=== RECORDS SHOWN ===

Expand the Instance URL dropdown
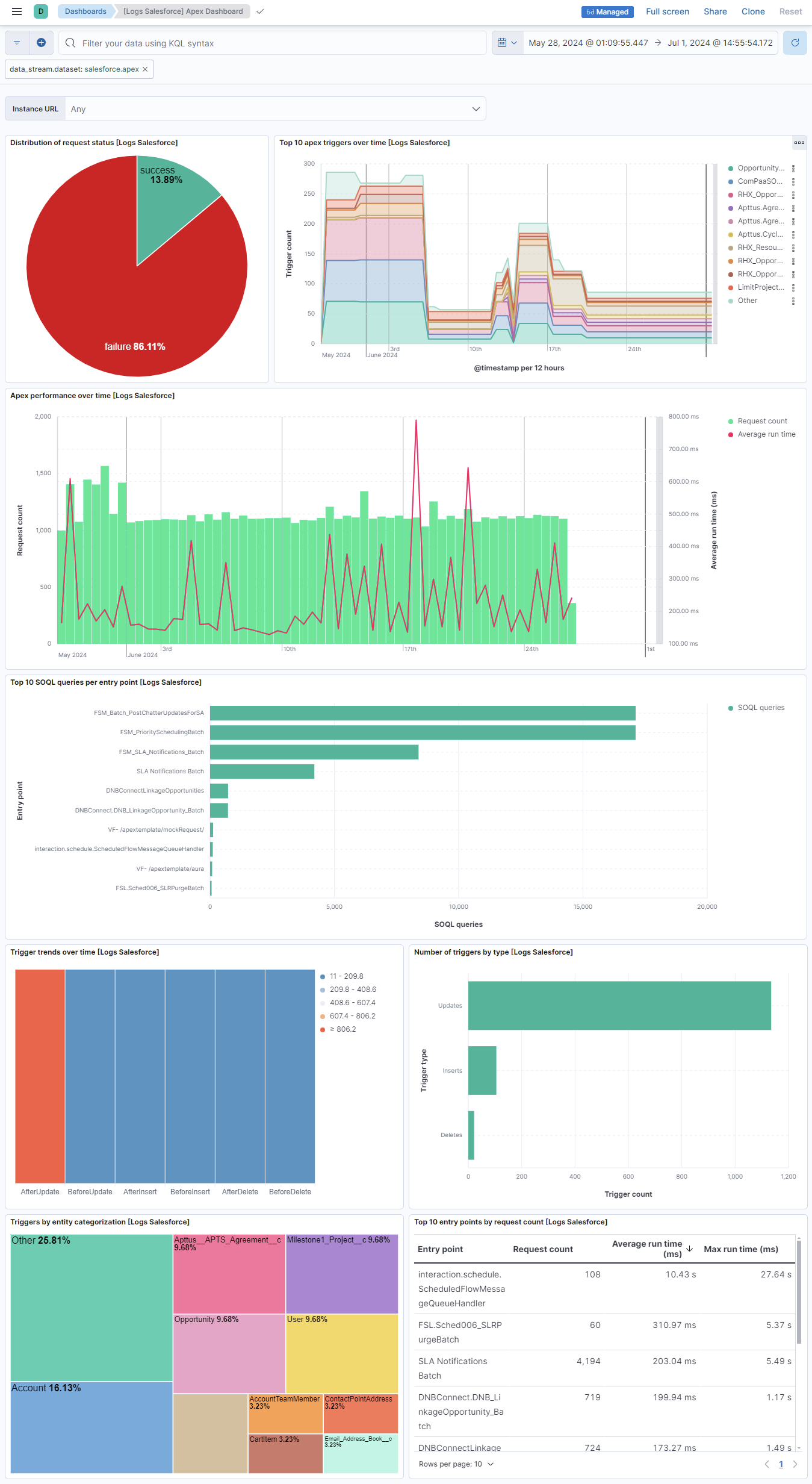coord(476,109)
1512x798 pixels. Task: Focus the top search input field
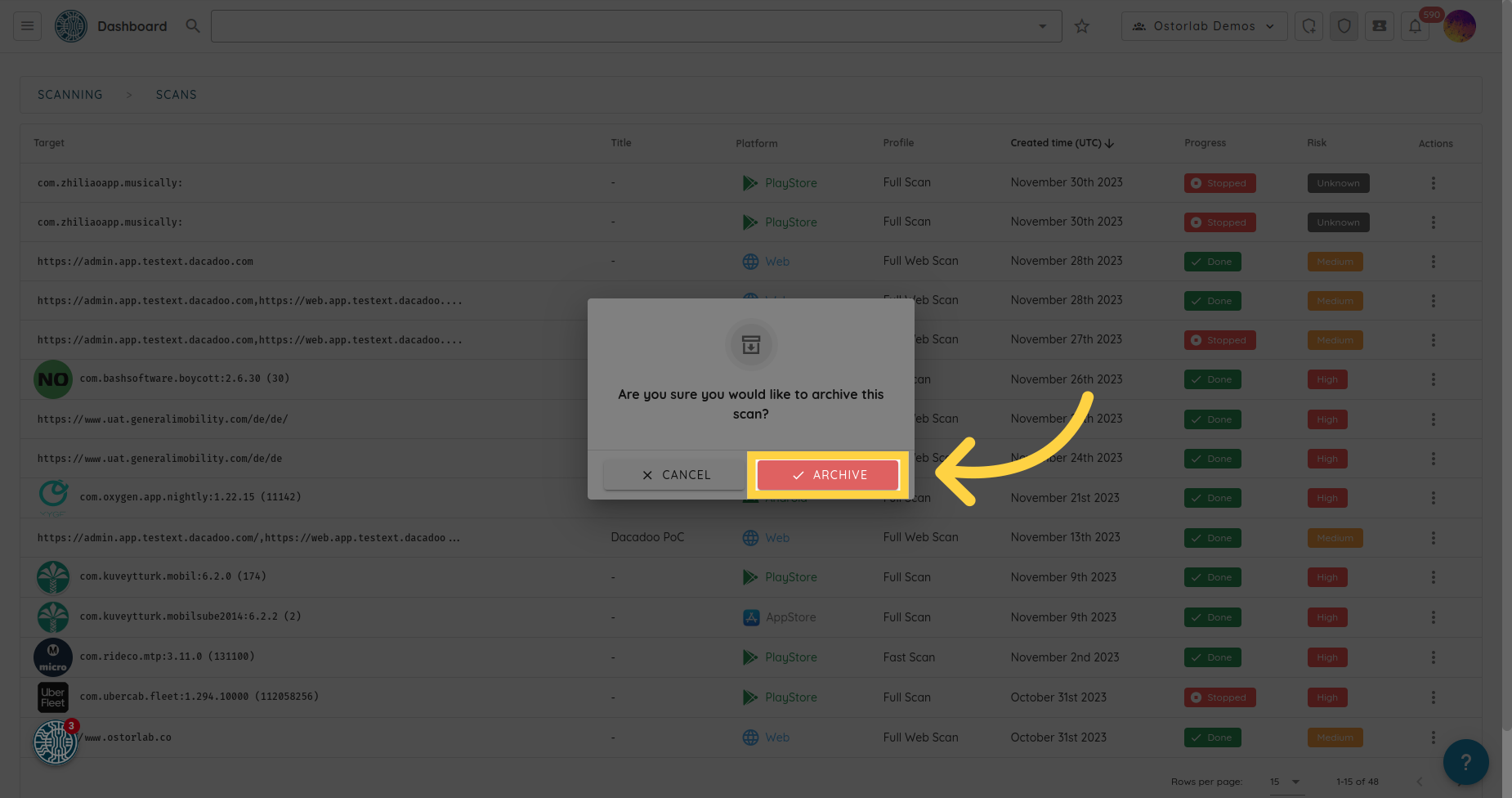[x=621, y=26]
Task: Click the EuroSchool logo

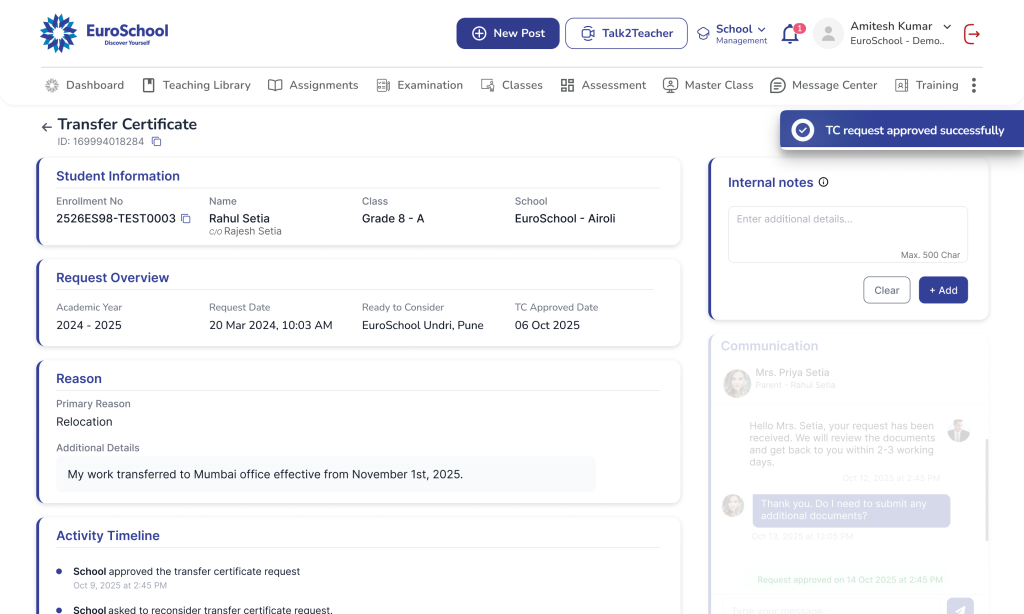Action: click(x=104, y=33)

===

• **WHAT THE TASK REQUIRES**
Although the records contain pictures, return only their text, exactly as written.

• **SOLUTION TO THE EXERCISE**
Expand the Instance URL dropdown
coord(476,109)
1512x798 pixels. Task: Focus the top search input field
[x=621, y=26]
Task: Click the EuroSchool logo

Action: click(x=104, y=33)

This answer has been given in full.